Exercise requirements
Write the listing out again, exactly as it reads below.

Record excerpts
------------

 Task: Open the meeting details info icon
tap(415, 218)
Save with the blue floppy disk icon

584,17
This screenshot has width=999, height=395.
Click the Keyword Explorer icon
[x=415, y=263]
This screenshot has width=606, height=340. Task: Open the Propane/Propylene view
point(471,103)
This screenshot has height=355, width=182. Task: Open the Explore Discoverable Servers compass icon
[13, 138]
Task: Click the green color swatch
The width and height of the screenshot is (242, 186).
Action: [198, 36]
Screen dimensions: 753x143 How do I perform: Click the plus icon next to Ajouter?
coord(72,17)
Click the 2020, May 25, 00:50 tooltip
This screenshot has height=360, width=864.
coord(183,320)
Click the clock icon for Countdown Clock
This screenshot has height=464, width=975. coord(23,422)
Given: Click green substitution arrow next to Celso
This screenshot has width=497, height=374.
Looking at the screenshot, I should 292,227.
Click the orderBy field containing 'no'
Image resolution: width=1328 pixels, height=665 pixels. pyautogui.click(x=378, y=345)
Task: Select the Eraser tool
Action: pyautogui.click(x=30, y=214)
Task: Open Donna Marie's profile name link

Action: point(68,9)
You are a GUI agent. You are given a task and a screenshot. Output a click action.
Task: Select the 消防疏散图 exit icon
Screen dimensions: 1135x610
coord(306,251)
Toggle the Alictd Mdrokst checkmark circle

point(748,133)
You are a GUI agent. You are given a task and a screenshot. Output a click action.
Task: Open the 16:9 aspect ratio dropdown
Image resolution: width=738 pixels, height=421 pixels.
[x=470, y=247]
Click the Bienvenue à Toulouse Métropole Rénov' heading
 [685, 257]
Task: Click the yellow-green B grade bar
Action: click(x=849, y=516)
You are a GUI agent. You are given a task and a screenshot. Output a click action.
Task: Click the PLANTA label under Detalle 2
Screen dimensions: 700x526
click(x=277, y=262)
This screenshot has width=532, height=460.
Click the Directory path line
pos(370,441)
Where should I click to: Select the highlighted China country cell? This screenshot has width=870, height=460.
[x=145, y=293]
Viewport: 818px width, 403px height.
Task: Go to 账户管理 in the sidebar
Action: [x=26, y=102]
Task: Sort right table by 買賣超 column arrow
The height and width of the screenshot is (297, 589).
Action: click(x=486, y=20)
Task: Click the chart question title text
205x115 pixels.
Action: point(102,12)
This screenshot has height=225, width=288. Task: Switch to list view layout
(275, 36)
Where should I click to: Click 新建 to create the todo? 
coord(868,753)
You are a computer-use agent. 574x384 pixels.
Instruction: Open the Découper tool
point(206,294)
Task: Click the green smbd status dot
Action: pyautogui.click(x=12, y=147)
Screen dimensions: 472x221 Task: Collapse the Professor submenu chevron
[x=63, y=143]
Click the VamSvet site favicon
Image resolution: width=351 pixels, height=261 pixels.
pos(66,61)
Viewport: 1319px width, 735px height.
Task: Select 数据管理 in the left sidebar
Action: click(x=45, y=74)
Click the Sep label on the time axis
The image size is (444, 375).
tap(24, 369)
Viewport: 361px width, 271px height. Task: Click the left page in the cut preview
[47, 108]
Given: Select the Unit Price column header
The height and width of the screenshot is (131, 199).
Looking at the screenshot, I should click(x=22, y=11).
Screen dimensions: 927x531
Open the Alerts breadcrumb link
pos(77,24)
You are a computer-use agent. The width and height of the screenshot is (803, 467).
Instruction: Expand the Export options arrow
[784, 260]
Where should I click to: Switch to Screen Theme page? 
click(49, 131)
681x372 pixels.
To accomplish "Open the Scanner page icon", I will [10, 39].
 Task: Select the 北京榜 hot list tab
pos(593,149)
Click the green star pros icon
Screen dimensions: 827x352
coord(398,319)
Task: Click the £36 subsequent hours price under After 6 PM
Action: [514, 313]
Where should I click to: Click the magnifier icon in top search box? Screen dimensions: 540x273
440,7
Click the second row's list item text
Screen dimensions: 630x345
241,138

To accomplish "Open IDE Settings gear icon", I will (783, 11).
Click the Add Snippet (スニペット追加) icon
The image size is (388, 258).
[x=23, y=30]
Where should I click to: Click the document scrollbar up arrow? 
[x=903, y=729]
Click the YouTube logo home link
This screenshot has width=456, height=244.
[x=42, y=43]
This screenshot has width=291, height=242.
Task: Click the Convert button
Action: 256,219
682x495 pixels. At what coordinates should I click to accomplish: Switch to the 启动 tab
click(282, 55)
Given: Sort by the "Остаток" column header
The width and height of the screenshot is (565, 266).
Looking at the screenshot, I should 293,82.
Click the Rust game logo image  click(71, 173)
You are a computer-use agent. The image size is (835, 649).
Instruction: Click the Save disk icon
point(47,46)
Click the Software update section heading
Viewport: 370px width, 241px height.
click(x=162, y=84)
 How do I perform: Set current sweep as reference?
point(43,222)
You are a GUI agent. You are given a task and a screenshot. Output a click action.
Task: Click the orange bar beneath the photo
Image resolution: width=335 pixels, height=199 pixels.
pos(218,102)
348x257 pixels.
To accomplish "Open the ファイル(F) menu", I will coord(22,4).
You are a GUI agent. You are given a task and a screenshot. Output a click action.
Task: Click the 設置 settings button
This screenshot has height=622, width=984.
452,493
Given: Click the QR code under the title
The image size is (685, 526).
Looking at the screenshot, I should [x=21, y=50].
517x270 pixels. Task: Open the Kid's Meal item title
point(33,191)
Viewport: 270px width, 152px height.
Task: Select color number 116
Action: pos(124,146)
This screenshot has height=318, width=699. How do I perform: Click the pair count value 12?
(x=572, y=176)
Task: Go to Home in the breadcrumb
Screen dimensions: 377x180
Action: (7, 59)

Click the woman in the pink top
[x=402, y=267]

------------

Output for this task
 Task: Open the meeting details info icon
tap(415, 218)
Save with the blue floppy disk icon

584,17
This screenshot has width=999, height=395.
Click the Keyword Explorer icon
[x=415, y=263]
This screenshot has width=606, height=340. Task: Open the Propane/Propylene view
point(471,103)
This screenshot has height=355, width=182. Task: Open the Explore Discoverable Servers compass icon
[13, 138]
Task: Click the green color swatch
The width and height of the screenshot is (242, 186).
Action: [198, 36]
Screen dimensions: 753x143 How do I perform: Click the plus icon next to Ajouter?
coord(72,17)
Click the 2020, May 25, 00:50 tooltip
This screenshot has height=360, width=864.
coord(183,320)
Click the clock icon for Countdown Clock
This screenshot has height=464, width=975. coord(23,422)
Given: Click green substitution arrow next to Celso
This screenshot has width=497, height=374.
Looking at the screenshot, I should 292,227.
Click the orderBy field containing 'no'
Image resolution: width=1328 pixels, height=665 pixels. pyautogui.click(x=378, y=345)
Task: Select the Eraser tool
Action: pyautogui.click(x=30, y=214)
Task: Open Donna Marie's profile name link

Action: point(68,9)
You are a GUI agent. You are given a task and a screenshot. Output a click action.
Task: Select the 消防疏散图 exit icon
Screen dimensions: 1135x610
coord(306,251)
Toggle the Alictd Mdrokst checkmark circle

point(748,133)
You are a GUI agent. You are given a task and a screenshot. Output a click action.
Task: Open the 16:9 aspect ratio dropdown
Image resolution: width=738 pixels, height=421 pixels.
[x=470, y=247]
Click the Bienvenue à Toulouse Métropole Rénov' heading
 [685, 257]
Task: Click the yellow-green B grade bar
Action: click(x=849, y=516)
You are a GUI agent. You are given a task and a screenshot. Output a click action.
Task: Click the PLANTA label under Detalle 2
Screen dimensions: 700x526
click(x=277, y=262)
This screenshot has width=532, height=460.
Click the Directory path line
pos(370,441)
Where should I click to: Select the highlighted China country cell? This screenshot has width=870, height=460.
[x=145, y=293]
Viewport: 818px width, 403px height.
Task: Go to 账户管理 in the sidebar
Action: [x=26, y=102]
Task: Sort right table by 買賣超 column arrow
The height and width of the screenshot is (297, 589).
Action: click(x=486, y=20)
Task: Click the chart question title text
205x115 pixels.
Action: point(102,12)
This screenshot has height=225, width=288. Task: Switch to list view layout
(275, 36)
Where should I click to: Click 新建 to create the todo? 
coord(868,753)
You are a computer-use agent. 574x384 pixels.
Instruction: Open the Découper tool
point(206,294)
Task: Click the green smbd status dot
Action: pyautogui.click(x=12, y=147)
Screen dimensions: 472x221 Task: Collapse the Professor submenu chevron
[x=63, y=143]
Click the VamSvet site favicon
Image resolution: width=351 pixels, height=261 pixels.
pos(66,61)
Viewport: 1319px width, 735px height.
Task: Select 数据管理 in the left sidebar
Action: click(x=45, y=74)
Click the Sep label on the time axis
The image size is (444, 375).
tap(24, 369)
Viewport: 361px width, 271px height. Task: Click the left page in the cut preview
[47, 108]
Given: Select the Unit Price column header
The height and width of the screenshot is (131, 199).
Looking at the screenshot, I should click(x=22, y=11).
Screen dimensions: 927x531
Open the Alerts breadcrumb link
pos(77,24)
You are a computer-use agent. The width and height of the screenshot is (803, 467).
Instruction: Expand the Export options arrow
[784, 260]
Where should I click to: Switch to Screen Theme page? 
click(49, 131)
681x372 pixels.
To accomplish "Open the Scanner page icon", I will [10, 39].
 Task: Select the 北京榜 hot list tab
pos(593,149)
Click the green star pros icon
Screen dimensions: 827x352
coord(398,319)
Task: Click the £36 subsequent hours price under After 6 PM
Action: [514, 313]
Where should I click to: Click the magnifier icon in top search box? Screen dimensions: 540x273
440,7
Click the second row's list item text
Screen dimensions: 630x345
241,138

To accomplish "Open IDE Settings gear icon", I will (783, 11).
Click the Add Snippet (スニペット追加) icon
The image size is (388, 258).
[x=23, y=30]
Where should I click to: Click the document scrollbar up arrow? 
[x=903, y=729]
Click the YouTube logo home link
This screenshot has width=456, height=244.
[x=42, y=43]
This screenshot has width=291, height=242.
Task: Click the Convert button
Action: 256,219
682x495 pixels. At what coordinates should I click to accomplish: Switch to the 启动 tab
click(282, 55)
Given: Sort by the "Остаток" column header
The width and height of the screenshot is (565, 266).
Looking at the screenshot, I should 293,82.
Click the Rust game logo image  click(71, 173)
You are a computer-use agent. The image size is (835, 649).
Instruction: Click the Save disk icon
point(47,46)
Click the Software update section heading
Viewport: 370px width, 241px height.
click(x=162, y=84)
 How do I perform: Set current sweep as reference?
point(43,222)
You are a GUI agent. You are given a task and a screenshot. Output a click action.
Task: Click the orange bar beneath the photo
Image resolution: width=335 pixels, height=199 pixels.
pos(218,102)
348x257 pixels.
To accomplish "Open the ファイル(F) menu", I will coord(22,4).
You are a GUI agent. You are given a task and a screenshot. Output a click action.
Task: Click the 設置 settings button
This screenshot has height=622, width=984.
452,493
Given: Click the QR code under the title
The image size is (685, 526).
Looking at the screenshot, I should [x=21, y=50].
517x270 pixels. Task: Open the Kid's Meal item title
point(33,191)
Viewport: 270px width, 152px height.
Task: Select color number 116
Action: pos(124,146)
This screenshot has height=318, width=699. How do I perform: Click the pair count value 12?
(x=572, y=176)
Task: Go to Home in the breadcrumb
Screen dimensions: 377x180
Action: (7, 59)

Click the woman in the pink top
[x=402, y=267]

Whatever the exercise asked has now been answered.